Свидетели — слуги Алябьева. Их арестовывают и вопреки закону подвергают не допросам — ответы не удовлетворяли полицию, — но «увещеваниям». Очевидцы с отвращением и ужасом вспоминали, какими звуками и воплями сопровождались подобные процедуры. Тем не менее только приставу Тверской части удается похвастать необходимыми результатами: вверенный его умению и опыту слуга Алябьева «по сильному убеждению его сознался». Результат — трое из двенадцати крепостных не выдержали и изменили первоначальные показания: «человек», оказавшийся в Тверской части, его родной и двоюродный братья. Девятеро остальных до конца будут утверждать: ни карточной игры, ни драки, ни ссоры в доме Алябьева не было. Несмотря на три месяца заключения, они не согласились, по выражению документа, «показать сходно с доносчиками».

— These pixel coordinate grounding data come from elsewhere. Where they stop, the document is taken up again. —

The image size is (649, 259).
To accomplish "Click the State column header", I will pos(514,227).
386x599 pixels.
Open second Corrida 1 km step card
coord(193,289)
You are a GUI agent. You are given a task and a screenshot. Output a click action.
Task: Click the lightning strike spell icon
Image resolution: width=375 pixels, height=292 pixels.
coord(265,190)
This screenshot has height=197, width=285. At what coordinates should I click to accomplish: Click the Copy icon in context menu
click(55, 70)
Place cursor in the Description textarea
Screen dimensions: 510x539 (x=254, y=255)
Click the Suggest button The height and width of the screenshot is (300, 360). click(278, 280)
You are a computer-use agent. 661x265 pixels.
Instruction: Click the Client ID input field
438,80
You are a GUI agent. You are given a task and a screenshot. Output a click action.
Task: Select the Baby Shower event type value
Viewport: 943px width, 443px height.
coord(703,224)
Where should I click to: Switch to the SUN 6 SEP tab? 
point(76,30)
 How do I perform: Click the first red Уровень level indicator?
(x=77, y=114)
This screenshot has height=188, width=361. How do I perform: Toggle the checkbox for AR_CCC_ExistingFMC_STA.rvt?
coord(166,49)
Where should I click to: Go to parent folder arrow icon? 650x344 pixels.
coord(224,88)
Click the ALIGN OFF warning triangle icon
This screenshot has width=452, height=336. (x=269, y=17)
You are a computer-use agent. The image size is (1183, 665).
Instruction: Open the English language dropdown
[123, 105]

Показания слуг полностью подтверждали свидетельства участников обеда. За все время следствия и до конца своей жизни ни один из них не признал предъявленных ему обвинений. Алябьев, Шатилов, Глебов, Давыдов единодушно отрицали самый факт карточной игры. К концу третьего месяца дальнейшие «увещевания» алябьевских людей были признаны бесполезными. Их отпустили к старшему брату композитора, чтобы отстранить вообще от участия в процессе. Что же касается «сознавшихся», лист 87-й «Дела о скоропостижной смерти коллежского советника Времева» из архива Департамента гражданских и духовных дел Государственного совета за № 206 свидетельствует— они не были допущены до очной ставки с Алябьевым. Следствие в установлении правды не нуждалось.
11 июля Голицын направил законченное следствием дело в Управу благочиния «на законное рассмотрение». Через три дня оно было передано в I департамент Московского Надворного суда, который получил право «сделать немедленное заключение о взятии мер к содержанию, где следует, под арестом подсудимых, дабы полиция более не отягощалась командированием в квартиры их полицейских чиновников и команды». Дело к производству принял судья Иван Иванович Пущин.

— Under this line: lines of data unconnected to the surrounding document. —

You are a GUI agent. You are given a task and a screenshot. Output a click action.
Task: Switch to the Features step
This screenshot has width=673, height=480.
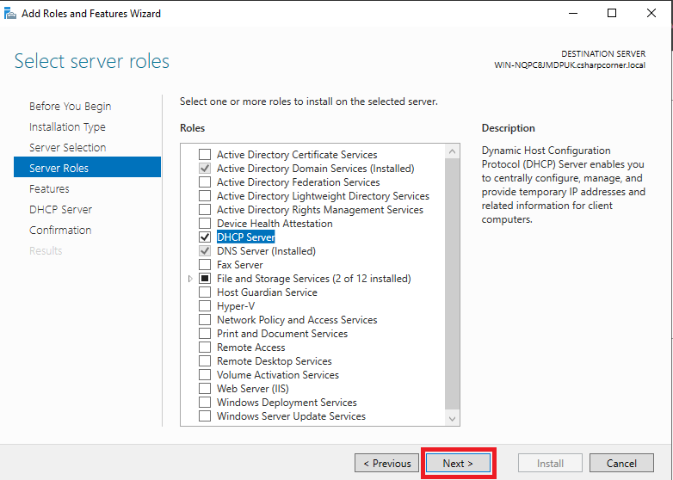pyautogui.click(x=49, y=189)
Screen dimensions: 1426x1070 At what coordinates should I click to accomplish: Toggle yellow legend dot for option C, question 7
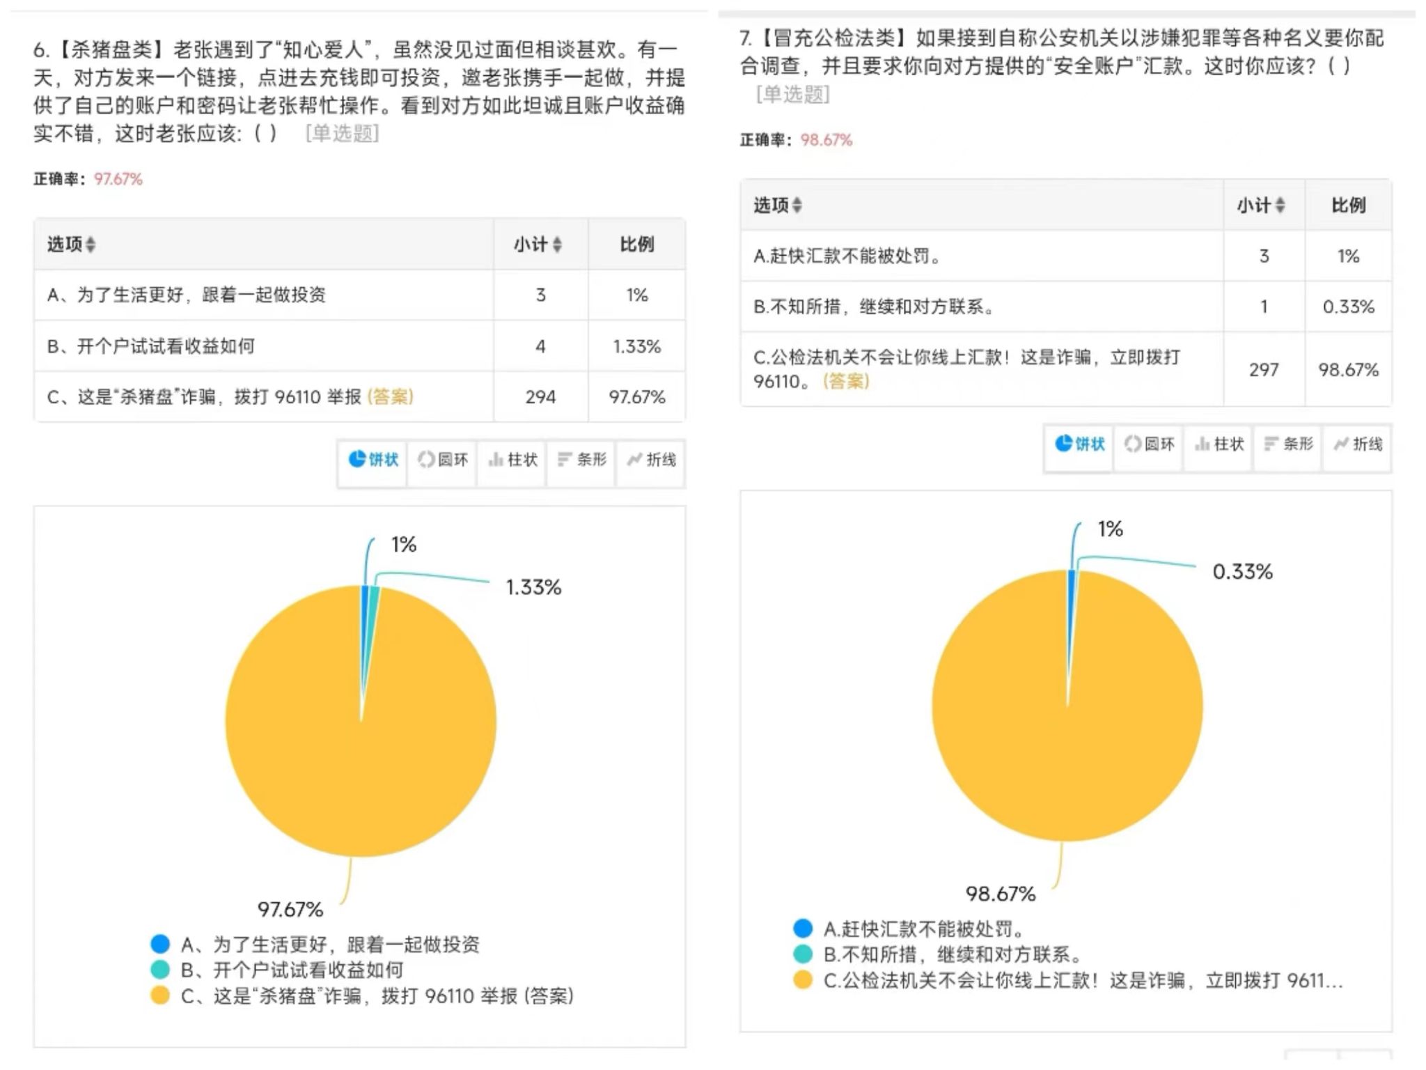[x=803, y=980]
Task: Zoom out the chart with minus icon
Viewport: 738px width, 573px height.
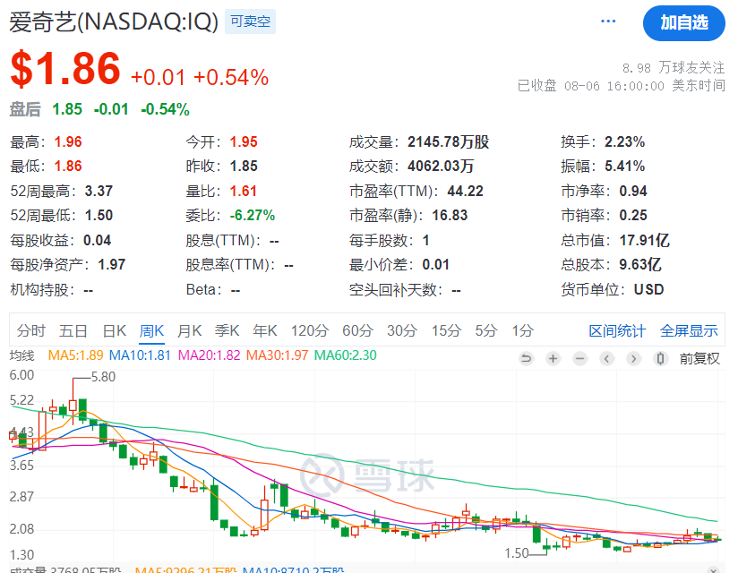Action: click(580, 358)
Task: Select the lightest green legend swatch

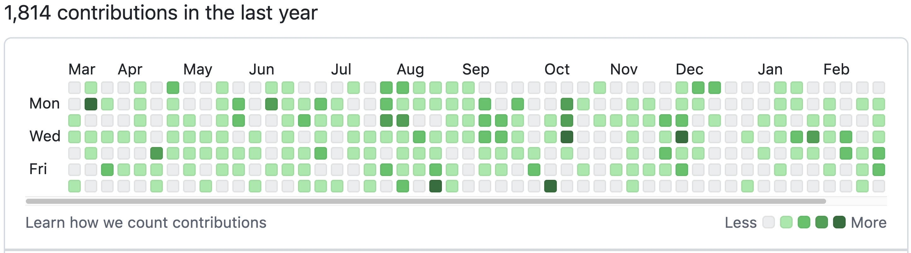Action: 786,222
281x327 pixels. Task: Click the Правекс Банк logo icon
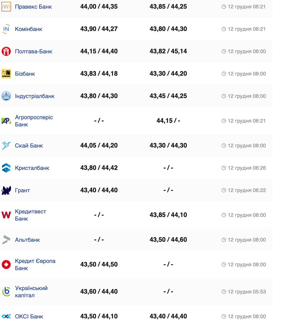point(6,7)
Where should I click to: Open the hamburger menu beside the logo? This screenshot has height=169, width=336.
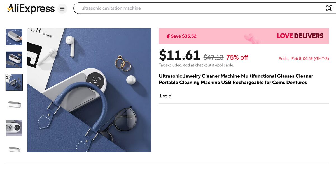(x=62, y=9)
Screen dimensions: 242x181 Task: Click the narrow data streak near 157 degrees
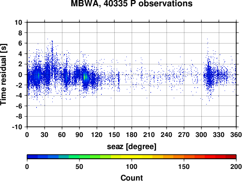[x=119, y=81]
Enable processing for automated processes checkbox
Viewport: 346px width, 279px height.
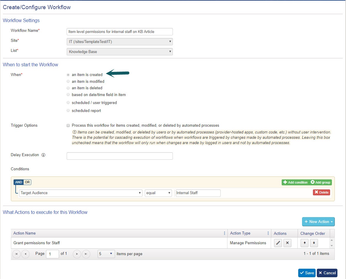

На следующий же день после передачи ему дела Пущин отдает распоряжение доставить — «для подтверждения данных при следствии показаний» — 17 числа Алябьева, Шатилова, Глебова, 20-го — Давыдова и Калугина. Участники обеда свои первоначальные показания полностью подтвердили. Более того — они внесли ходатайство о пересмотре результатов эксгумации. Окончательное заключение должен был дать медицинский факультет Московского университета.
Конечно, ни о каком очередном вскрытии не могло быть и речи. В руках экспертов решение лекаря Корецкого, составленное непосредственно после смерти Времева, и неоформленный протокол из Симонова монастыря, который мог быть составлен и неумело, и нарочито. Обычно привлекаемые к полицейским экспертизам университетские медики не испытывают колебаний — они на стороне полиции. Но неожиданное осложнение — резкий протест доктора медицины Ф.А. Гильдебрандта, единственного узкого специалиста в области патологоанатомии. Гильдебрандт обвиняет своих сослуживцев в профессионально неграмотном толковании отмеченных протоколом явлений. Для него очевидно: смерть носила естественный характер и никаким насилием вызвана не была. Его выводы получают полную поддержку декана факультета, знаменитого и необычайно популярного в Москве доктора С.Я. Мудрова.
Мудров полностью присоединится к выводам Гильдебрандта. Смысл заключения обоих специалистов — все признаки, обнаруженные при эксгумации, связаны с ускоренным влажностью могилы процессом разложения. Если бы описанные повреждения были нанесены при жизни Времева, они стали бы источником сильнейших страданий и немедленной смерти. Справедливость доводов убедит даже Бенкендорфа, который напишет через несколько лет Николаю I: «Если бы разрыв селезенки случился у него от понесенных им 24 февраля у Алябьева побоев, он не мог бы жить после сего три дня, по крайней мере, без жестокой боли». В действительности же Времев ни на какую боль «никому не жаловался, но, по-видимому, был здоров».
26 июля 1825 г., через неделю после допроса Алябьева и Шатилова, И.И. Пущин напишет брату Михаилу: «Теперь у меня чрезвычайно трудное дело на руках. Вяземский знает его — дело о смерти Времева. Трудно и мудрено судить, всячески стараюсь как можно скорее и умнее кончить, тогда буду спокойнее...» «Скорее и умнее» можно было бы счесть просто неудачным выражением. О скорейшем завершении хлопотал Голицын и его требовал Александр I. «Умнее» не составляет синонима «справедливее» и говорит скорее о неких независимых от справедливости условиях, которым судья должен был удовлетворить.